El establecimiento ofrece clases de patinaje gratuitas de dos horas de duración a cualquier cliente que entre en el local, con la posibilidad de alquilar el equipo completo para iniciarse en este deporte por tan sólo cinco euros. «La idea es que la gente pruebe la experiencia de ir sobre ruedas, que vea sus cualidades para la práctica de la actividad y que se ponga en manos de un profesional para aprender nociones básicas antes de realizar cualquier inversión», declara Carolina. Por lo general, «una vez que prueban la experiencia, acaban enganchados para siempre, por lo que es entonces cuando nos demandan un equipo que se adapte a las características concretas del patinador», asegura.

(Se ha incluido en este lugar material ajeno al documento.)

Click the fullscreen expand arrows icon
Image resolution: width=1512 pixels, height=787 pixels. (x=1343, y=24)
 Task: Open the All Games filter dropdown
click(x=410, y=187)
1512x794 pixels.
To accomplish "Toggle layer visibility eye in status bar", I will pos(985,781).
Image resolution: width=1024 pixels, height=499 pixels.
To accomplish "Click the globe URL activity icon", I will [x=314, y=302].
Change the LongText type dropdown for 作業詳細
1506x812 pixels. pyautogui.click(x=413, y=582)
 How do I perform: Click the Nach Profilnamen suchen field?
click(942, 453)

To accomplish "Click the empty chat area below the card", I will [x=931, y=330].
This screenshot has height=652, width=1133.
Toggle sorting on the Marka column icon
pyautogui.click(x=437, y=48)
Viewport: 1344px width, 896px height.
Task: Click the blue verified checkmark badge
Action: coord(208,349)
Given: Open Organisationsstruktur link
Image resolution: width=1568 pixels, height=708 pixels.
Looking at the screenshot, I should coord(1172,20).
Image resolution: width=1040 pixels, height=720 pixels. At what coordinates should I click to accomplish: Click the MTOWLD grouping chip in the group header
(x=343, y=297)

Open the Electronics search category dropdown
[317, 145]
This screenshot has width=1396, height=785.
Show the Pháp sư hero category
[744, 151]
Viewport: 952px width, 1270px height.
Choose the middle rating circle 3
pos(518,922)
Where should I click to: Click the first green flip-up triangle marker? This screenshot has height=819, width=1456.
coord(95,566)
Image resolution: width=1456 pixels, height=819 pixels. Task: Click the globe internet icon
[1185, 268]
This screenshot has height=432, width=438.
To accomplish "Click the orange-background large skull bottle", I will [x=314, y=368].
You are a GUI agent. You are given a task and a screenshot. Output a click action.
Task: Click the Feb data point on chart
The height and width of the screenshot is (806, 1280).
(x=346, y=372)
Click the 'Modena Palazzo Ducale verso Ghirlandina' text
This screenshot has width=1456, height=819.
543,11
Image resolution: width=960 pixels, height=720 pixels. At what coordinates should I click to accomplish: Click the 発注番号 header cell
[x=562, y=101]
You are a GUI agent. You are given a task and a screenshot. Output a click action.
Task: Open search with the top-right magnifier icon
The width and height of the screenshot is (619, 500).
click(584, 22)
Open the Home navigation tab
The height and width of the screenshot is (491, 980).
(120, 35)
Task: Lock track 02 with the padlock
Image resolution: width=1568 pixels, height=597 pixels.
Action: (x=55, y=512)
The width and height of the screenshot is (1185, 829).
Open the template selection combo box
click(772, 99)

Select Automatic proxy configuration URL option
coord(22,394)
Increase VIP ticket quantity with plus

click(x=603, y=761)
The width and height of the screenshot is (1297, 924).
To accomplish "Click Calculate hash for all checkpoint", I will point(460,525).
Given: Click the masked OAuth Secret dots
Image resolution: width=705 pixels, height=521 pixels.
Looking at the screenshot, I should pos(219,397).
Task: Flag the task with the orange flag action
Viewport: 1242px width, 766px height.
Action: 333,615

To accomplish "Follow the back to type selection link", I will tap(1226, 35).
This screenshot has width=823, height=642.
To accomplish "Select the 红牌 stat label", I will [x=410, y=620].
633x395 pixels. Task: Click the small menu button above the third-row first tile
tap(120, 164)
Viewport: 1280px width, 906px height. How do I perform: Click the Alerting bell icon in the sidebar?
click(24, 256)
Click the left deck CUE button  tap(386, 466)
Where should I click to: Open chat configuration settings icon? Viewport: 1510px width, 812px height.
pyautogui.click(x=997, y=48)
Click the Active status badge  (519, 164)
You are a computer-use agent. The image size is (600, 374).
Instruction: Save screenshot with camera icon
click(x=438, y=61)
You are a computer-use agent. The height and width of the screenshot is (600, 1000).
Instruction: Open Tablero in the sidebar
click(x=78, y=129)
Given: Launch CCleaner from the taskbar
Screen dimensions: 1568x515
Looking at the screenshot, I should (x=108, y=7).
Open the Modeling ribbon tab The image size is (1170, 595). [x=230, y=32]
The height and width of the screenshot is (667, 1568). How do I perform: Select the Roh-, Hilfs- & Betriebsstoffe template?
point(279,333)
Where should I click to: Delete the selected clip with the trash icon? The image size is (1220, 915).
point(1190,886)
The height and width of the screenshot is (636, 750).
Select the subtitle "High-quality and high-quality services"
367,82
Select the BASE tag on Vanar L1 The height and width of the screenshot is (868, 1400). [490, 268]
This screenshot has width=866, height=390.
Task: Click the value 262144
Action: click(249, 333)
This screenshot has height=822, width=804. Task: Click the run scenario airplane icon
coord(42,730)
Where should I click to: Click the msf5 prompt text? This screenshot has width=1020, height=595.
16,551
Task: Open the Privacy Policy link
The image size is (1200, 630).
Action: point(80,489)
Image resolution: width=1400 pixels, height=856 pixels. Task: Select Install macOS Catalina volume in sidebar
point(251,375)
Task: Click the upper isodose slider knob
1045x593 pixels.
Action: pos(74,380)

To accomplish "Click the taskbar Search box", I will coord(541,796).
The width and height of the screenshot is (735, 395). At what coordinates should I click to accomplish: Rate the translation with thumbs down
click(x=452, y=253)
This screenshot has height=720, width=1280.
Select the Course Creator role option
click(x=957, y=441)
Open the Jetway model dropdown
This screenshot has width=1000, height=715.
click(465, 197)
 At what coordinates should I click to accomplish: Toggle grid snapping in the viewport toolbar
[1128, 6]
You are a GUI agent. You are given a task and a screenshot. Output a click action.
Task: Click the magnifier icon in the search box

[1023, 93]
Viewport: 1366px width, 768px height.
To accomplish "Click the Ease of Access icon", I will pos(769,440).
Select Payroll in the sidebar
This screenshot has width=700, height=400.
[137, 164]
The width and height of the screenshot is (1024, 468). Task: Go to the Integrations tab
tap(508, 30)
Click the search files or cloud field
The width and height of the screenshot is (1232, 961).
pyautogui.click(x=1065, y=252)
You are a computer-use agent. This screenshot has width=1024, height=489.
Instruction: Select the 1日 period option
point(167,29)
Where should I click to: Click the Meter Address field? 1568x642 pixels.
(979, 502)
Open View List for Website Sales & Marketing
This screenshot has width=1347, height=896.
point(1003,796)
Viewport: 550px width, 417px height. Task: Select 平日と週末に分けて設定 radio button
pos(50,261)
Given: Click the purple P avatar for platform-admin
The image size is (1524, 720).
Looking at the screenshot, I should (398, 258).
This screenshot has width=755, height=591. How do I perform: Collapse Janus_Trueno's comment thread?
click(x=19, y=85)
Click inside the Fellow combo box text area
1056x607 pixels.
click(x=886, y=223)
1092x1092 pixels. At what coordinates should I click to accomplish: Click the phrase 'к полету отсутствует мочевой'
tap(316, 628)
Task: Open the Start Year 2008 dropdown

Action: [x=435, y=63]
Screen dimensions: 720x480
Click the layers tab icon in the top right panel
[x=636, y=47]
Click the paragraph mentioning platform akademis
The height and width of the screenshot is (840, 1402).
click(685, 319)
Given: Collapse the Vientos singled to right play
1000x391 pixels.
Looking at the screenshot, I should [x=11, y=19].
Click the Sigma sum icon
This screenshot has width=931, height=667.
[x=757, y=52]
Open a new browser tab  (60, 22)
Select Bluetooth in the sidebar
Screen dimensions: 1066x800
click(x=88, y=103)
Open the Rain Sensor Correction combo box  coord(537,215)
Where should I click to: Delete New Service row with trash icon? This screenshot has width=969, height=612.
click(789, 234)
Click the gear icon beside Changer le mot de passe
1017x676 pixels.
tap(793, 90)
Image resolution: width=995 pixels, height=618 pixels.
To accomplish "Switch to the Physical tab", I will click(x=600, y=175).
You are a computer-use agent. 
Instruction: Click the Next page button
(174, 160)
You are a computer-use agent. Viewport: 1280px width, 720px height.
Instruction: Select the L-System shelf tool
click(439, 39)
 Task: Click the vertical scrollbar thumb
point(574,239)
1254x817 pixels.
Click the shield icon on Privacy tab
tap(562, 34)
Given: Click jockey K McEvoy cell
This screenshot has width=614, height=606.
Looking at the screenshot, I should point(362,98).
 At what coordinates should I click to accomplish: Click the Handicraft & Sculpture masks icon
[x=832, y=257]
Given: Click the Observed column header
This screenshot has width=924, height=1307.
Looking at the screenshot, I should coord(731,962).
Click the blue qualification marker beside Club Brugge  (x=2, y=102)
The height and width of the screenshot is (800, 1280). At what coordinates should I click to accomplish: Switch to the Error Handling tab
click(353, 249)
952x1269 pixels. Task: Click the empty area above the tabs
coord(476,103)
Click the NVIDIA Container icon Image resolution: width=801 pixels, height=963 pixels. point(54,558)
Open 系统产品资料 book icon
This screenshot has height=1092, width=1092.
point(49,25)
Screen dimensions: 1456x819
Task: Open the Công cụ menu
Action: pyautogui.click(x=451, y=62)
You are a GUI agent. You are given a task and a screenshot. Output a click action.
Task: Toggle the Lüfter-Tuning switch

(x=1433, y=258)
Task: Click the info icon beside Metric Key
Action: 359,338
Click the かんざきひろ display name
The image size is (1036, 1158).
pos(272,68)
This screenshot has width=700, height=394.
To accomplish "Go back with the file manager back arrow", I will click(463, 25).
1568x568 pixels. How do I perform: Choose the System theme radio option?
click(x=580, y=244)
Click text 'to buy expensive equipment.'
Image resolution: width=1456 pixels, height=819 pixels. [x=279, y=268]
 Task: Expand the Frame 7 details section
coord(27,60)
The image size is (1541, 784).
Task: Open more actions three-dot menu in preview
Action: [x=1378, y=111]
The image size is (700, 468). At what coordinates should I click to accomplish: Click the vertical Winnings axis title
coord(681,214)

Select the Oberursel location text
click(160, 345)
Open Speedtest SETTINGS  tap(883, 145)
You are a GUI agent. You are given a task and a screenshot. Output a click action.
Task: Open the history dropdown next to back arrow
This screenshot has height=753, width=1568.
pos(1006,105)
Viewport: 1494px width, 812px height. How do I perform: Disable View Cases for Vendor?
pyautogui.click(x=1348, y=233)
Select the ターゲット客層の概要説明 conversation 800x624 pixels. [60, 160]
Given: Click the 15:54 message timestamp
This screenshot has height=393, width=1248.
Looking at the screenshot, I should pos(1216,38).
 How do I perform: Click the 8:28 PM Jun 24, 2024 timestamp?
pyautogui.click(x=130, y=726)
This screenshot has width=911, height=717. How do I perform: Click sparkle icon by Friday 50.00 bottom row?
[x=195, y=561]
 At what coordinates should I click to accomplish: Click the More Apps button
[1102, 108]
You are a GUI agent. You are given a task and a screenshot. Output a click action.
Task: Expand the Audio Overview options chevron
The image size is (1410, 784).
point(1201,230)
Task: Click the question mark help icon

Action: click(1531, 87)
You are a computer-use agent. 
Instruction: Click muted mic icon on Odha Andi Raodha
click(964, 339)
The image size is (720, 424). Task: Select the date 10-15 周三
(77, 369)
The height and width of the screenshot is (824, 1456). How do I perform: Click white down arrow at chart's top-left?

«Rodar Sports» nació en noviembre de 2009 ante el «boom» de nuevos «riders» que trajo de la mano la red de carriles-bici implantada en toda la ciudad, pues «nos dimos cuenta de que faltaban establecimientos especializados de material para patinadores, así que decidimos embarcarnos en esta aventura», explica David.

Los propietarios aseguran que el patinaje ha sufrido una «evolución conceptual», pues «hace unos años se asociaban más con un juguete para niños, pero hoy se percibe como un medio de transporte ecológico y apto para cualquier tipo de edad». De hecho, en la escuela de patinadores de «Rodar Sports» ofrecen clases a muchos padres y madres que quieren compartir este deporte con sus hijos aunque, en la mayoría de los casos, «los niños suelen ser los alumnos aventajados, ya que en cuanto se caen dos veces al suelo suelen salir patinando. Los mayores vienen con más miedos, pero con unas cuatro clases pueden defenderse sobre ruedas», explican.

Las clases se imparten los miércoles de 19:30 a 21:00 horas en dos niveles: iniciación y avanzado; y los sábados, de 11:00 a 13:00 horas, para niños y padres y en los mismos niveles. El precio de las cuatro clases, de dos horas de duración, ronda los 25 euros.

La escuela cuenta con tres monitores y la primera lección del temario es «aprender a caerse», declara David. «La primera vez que te pones unos patines es inevitable caerse pero, cuando sabes cómo tienes que hacerlo, el riesgo de lesiones se reduce al mínimo», concluye.

Los interesados en «catar» esta experiencia no tienen más que dirigirse al establecimiento y ponerse a rodar.